*** Opening of Page excerpt ***

The Guardian explains how the British red team plans to restore fiscal discipline and "protect frontline public services" by reducing waste:

Philip Hammond, the shadow chief secretary, said "high-performing public sector businesses" such as the Passport Agency would be allowed to bid for work from other government departments where its proven IT skills were essential.

But there will be carrots as well as sticks for public sector managers. Whereas past governments have often confiscated gains made by efficient public bodies, a David Cameron government would provide incentives for innovation by allowing them to keep the bulk of what they saved, Hammond said.

Central to the Tory strategy is the calculation that Labour has wasted £60bn during two successive public spending sprees – neither connected with the global recession – by failing to achieve the same productivity gains as the private sector managed in the decade after 1997.

Reuters notes that Hammond uses phrases that roughly translates into American as best practices and good to great:

On Friday, Hammond will say that if productivity growth in the public sector had kept pace with the private sector over a decade of Labour rule between 1997 and 2007, the state could have saved some 60 billion pounds.

"If efficiency gain is going to yield year-on-year savings and become a central part of what public sector bodies do, it has to become embedded within them, not imposed upon them." according to extracts of his speech.

The efficiency comparison is apt given Cameron's professed identification with California Gov. Arnold Schwarzenegger. Schwarzenegger also came into office promising greater effiency, waste reduction, and so on. He went on to grow Golden State spending by 40 percent over five years. Dig Reason's Adam Summers giving celebrity rehab to the Spendinator.

*** Close of Page excerpt ***
*** Opening of Data extract ***

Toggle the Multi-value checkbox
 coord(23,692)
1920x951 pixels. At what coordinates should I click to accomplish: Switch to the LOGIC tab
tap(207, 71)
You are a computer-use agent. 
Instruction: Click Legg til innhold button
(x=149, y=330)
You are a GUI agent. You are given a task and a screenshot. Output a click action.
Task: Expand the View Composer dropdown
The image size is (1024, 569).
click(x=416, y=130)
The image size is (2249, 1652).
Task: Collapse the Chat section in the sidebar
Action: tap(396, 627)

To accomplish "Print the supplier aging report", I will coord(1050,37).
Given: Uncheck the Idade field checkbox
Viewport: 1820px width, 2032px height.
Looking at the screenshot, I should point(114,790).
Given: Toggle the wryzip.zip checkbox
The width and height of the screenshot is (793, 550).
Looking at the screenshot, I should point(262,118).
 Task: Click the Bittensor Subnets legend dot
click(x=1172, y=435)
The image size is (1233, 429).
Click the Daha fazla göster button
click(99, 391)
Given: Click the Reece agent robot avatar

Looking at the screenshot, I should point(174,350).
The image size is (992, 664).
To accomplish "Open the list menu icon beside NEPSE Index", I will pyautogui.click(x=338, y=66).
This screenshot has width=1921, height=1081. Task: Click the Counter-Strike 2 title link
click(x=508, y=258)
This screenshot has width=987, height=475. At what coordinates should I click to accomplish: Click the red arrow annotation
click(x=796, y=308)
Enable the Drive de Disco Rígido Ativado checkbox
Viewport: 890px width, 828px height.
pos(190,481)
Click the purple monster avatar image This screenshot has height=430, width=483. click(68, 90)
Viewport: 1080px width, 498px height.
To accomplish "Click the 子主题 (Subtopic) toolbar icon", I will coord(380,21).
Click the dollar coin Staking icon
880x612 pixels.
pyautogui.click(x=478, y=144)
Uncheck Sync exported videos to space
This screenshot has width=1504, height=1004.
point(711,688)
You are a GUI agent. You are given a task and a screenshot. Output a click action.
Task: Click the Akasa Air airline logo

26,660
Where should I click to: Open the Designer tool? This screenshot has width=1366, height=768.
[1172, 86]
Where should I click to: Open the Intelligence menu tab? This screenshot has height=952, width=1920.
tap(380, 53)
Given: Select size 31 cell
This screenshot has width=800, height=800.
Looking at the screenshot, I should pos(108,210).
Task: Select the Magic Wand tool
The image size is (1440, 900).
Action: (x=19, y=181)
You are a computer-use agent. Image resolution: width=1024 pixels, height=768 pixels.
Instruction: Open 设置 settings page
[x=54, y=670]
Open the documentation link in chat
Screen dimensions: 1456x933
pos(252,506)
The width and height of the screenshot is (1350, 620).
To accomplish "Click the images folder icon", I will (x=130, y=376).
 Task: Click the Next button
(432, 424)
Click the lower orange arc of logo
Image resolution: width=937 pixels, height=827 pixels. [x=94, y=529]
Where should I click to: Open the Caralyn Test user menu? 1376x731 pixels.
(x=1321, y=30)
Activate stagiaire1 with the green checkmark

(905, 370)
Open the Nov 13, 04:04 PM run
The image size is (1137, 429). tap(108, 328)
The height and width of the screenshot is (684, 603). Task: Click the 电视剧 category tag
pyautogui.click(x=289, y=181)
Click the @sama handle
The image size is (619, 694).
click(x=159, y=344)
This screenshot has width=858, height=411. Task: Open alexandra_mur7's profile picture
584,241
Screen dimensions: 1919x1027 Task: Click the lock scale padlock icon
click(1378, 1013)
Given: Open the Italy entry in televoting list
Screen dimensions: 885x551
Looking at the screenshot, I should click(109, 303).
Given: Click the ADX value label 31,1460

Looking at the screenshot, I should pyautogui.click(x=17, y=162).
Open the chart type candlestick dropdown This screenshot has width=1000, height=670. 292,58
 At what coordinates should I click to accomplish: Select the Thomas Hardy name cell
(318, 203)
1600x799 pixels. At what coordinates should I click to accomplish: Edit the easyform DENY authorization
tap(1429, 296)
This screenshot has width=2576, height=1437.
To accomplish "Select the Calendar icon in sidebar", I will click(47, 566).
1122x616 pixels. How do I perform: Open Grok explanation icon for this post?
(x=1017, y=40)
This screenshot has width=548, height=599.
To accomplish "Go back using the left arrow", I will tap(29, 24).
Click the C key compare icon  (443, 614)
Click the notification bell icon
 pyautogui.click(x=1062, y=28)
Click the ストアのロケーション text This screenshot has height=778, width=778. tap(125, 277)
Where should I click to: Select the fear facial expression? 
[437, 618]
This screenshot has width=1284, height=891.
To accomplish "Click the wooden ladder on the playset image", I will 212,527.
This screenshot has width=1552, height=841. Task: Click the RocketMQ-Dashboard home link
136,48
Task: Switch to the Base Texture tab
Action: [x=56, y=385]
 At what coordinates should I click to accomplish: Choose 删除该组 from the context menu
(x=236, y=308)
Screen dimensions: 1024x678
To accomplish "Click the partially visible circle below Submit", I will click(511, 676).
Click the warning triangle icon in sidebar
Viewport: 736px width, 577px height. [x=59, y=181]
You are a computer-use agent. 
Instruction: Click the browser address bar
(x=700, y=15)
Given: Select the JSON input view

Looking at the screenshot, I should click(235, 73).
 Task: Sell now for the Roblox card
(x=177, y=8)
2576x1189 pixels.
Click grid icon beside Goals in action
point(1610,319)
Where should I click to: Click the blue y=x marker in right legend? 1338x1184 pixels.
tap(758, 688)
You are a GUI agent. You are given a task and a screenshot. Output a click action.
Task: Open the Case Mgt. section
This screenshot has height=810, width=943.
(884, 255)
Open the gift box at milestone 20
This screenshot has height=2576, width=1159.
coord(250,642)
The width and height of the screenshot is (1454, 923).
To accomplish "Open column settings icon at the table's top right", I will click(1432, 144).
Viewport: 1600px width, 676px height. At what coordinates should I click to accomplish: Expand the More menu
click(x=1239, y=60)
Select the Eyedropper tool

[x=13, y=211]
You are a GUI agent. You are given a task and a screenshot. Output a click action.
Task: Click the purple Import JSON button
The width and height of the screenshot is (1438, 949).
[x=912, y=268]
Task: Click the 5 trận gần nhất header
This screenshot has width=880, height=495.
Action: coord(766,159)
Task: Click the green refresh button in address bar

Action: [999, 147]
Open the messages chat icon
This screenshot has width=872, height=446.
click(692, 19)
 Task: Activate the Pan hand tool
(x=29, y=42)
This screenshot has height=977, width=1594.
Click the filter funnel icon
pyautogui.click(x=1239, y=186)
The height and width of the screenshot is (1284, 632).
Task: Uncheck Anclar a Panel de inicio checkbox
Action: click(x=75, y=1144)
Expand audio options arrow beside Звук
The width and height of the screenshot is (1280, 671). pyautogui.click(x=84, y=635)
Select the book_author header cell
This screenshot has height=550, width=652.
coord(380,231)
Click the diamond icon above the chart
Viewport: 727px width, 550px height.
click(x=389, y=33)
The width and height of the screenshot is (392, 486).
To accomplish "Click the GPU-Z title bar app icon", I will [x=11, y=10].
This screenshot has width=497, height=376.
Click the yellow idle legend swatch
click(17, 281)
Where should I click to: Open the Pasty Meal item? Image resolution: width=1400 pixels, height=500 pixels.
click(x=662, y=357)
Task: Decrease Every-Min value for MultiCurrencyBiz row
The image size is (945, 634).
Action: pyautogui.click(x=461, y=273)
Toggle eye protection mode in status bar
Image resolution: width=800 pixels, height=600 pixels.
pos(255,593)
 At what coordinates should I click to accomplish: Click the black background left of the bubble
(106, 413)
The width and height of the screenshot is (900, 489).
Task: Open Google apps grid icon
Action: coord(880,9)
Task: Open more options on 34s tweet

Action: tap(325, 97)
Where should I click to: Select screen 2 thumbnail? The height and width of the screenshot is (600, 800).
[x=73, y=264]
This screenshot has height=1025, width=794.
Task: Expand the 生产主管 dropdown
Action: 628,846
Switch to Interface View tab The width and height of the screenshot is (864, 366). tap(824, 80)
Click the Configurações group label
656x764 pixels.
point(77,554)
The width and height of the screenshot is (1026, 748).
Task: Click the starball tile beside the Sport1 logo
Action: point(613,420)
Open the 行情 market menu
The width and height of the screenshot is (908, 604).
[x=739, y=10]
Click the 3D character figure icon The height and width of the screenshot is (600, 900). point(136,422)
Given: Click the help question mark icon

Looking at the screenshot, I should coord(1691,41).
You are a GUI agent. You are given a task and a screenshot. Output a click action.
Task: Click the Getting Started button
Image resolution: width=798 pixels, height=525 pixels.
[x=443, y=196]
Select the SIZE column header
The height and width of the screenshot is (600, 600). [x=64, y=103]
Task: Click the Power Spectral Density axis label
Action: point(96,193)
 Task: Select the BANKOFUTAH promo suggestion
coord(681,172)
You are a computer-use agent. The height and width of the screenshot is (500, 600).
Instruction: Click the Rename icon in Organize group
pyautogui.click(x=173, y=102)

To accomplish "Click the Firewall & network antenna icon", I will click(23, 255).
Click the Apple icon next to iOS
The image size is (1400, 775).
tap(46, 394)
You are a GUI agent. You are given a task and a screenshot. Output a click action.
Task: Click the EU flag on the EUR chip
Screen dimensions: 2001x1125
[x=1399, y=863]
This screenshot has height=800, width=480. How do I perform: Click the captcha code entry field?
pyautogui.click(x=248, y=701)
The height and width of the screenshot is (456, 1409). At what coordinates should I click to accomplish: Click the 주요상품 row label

*** Close of Data extract ***

- _Task_: Can you quote the stretch of the excerpt on Tory spending plans from "The Guardian explains" through "saved, Hammond said."? These rows have no connection to the excerpt on Tory spending plans.

- _Your response_:
The Guardian explains how the British red team plans to restore fiscal discipline and "protect frontline public services" by reducing waste:

Philip Hammond, the shadow chief secretary, said "high-performing public sector businesses" such as the Passport Agency would be allowed to bid for work from other government departments where its proven IT skills were essential.

But there will be carrots as well as sticks for public sector managers. Whereas past governments have often confiscated gains made by efficient public bodies, a David Cameron government would provide incentives for innovation by allowing them to keep the bulk of what they saved, Hammond said.